In our observation, the pathogenesis remains difficult as the patient had not developed uterine myomas or operated myomas in her history. The most likely hypothesis in this case would be the development of the myoma from the smooth muscle connective tissue of the ligament or from the smooth muscle fibres of the main ligament artery.

Indeed Kho et al. [7] in their series found that 67% of ectopic locations had a history of myomectomy surgery while Poliquin et al. found that 40% of retroperitoneal locations had a history of hysterectomy. These findings are different from our clinical case, which could further strengthen the hypothesis of a primary lesion.

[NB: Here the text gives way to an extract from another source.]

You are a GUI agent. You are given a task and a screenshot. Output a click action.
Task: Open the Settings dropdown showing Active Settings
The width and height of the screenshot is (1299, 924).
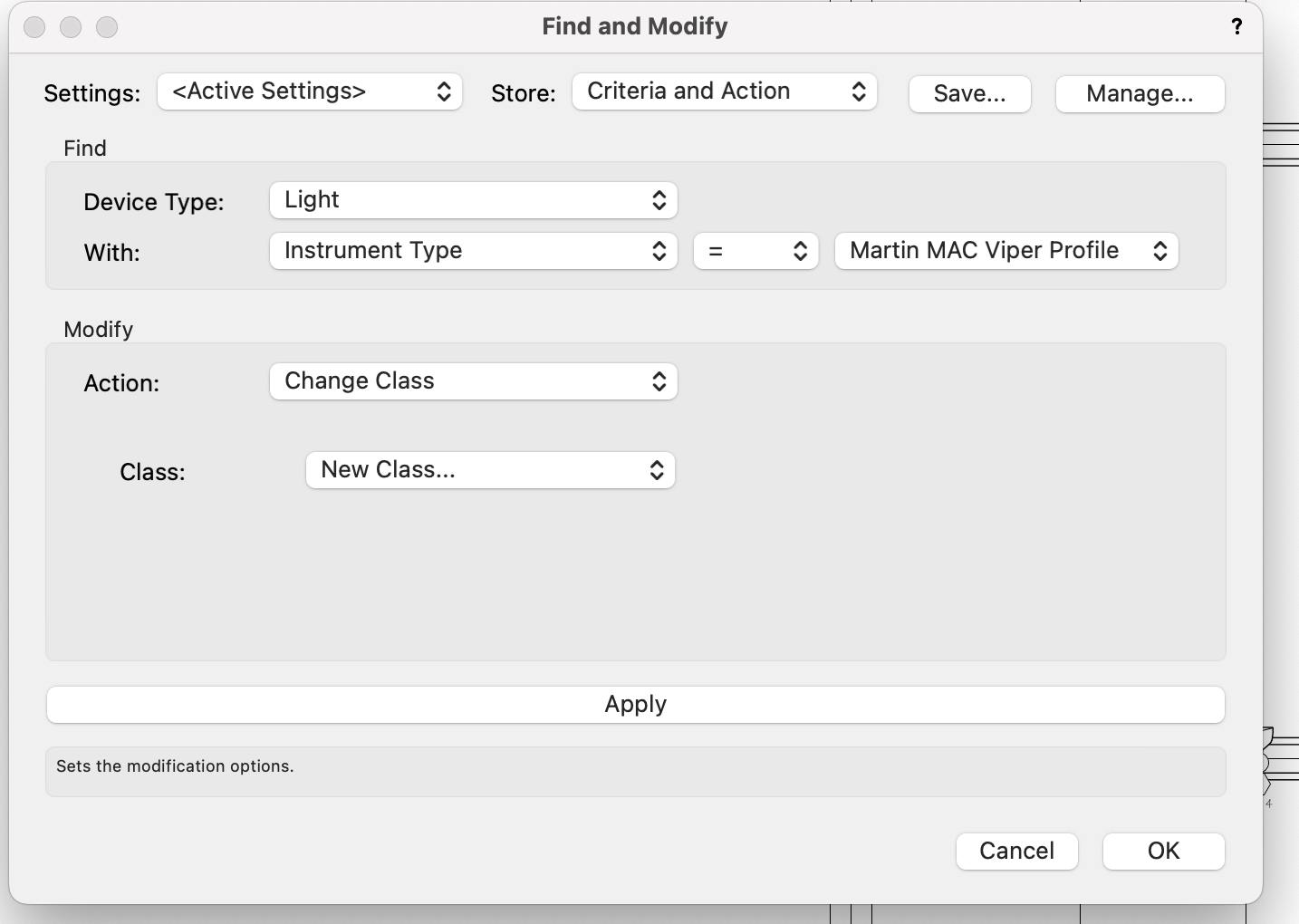310,91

The diagnosis of certainty of ectopic leiomyoma is based on histology. Indeed, the circumstances of discovery are very variable [8]: fortuitous, during an investigation of a pelvic mass as in our case, or non-specific symptoms (acute or chronic pelvic pain etc.). Radiological exploration is often limited to give a precise diagnosis. The sonographic appearance is that of a mass with regular contours and variable echostructure [9]. The appearance on CT scan is typical but non-specific with the demonstration of a hypodense lesion, well circumscribed, with heterogeneous hyperdense enhancement [10]. MRI seems to be a promising technique, especially in typical cases, but does not allow a topographical diagnosis [11]. In any case, MRI with reduced sequences is fast and efficient to complement the preliminary ultrasound work-up where the topographic diagnosis was not precise.

Management depends on the type of extrauterine presentation of the myoma. For isolated leiomyoma, such as this observation, the initial treatment is surgical removal.

4. Conclusion

Ectopic leiomyoma is a rare condition. Imaging plays an important role in their investigation but it seems more difficult to establish criteria of benignity or malignancy. The positive diagnosis of ectopic leiomyoma is based primarily on pathological examination. Management depends on the type of ectopic presentation of the myoma.

Conflicts of Interest

The authors declare no conflicts of interest regarding the publication of this paper.